__DIRECTIONS__. Output all of the data below without changing a word, and exclude the pictures.

_ _ _ _

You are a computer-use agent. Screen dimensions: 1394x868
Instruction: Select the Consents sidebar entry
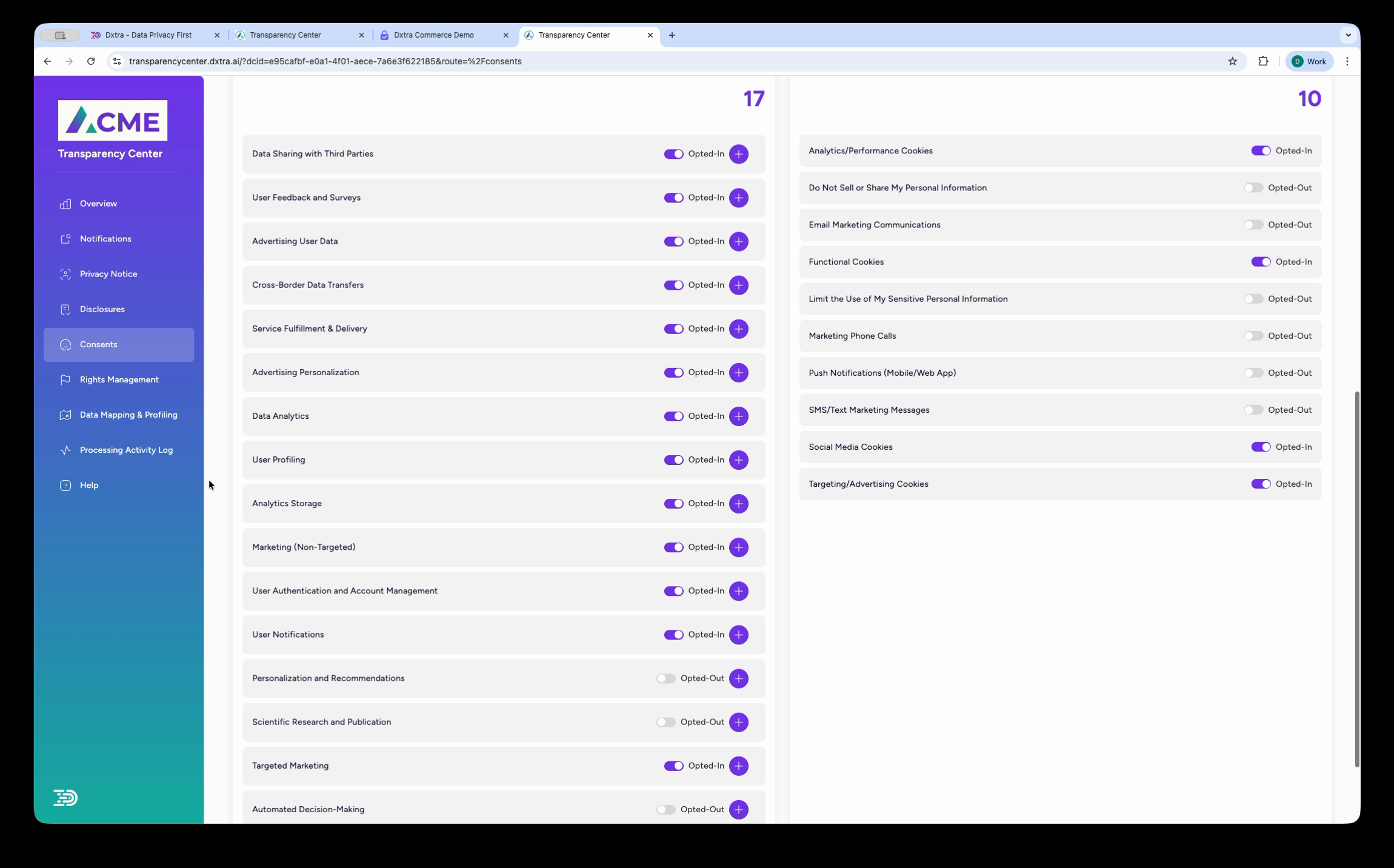pos(98,344)
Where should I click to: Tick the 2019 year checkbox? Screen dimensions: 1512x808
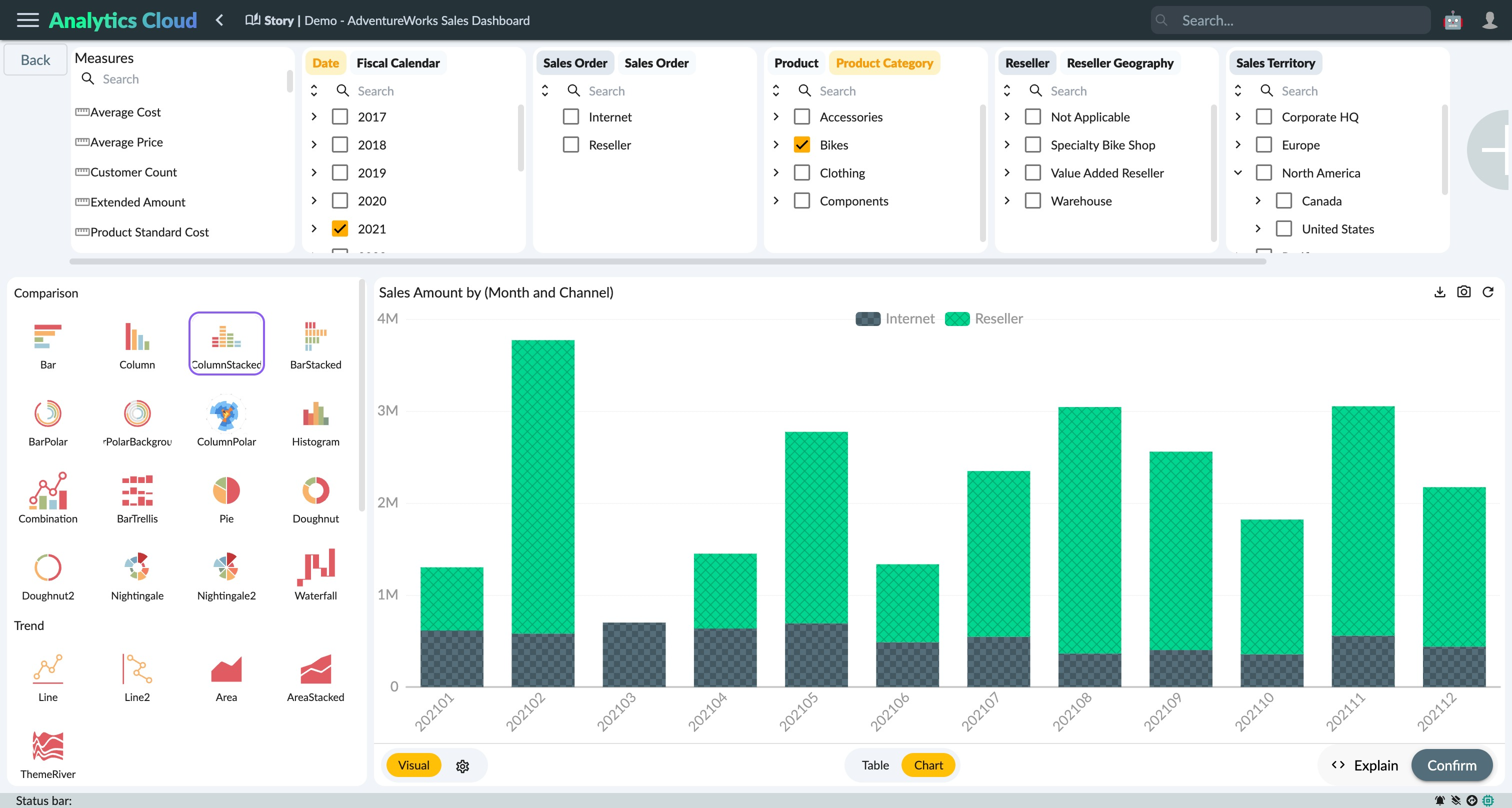click(340, 172)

_ _ _ _

__THE ANSWER__.
You are a computer-use agent. Screen dimensions: 1394x868
Instruction: Select the Consents sidebar entry
pos(98,344)
Where should I click to: Tick the 2019 year checkbox? Screen dimensions: 1512x808
click(340, 172)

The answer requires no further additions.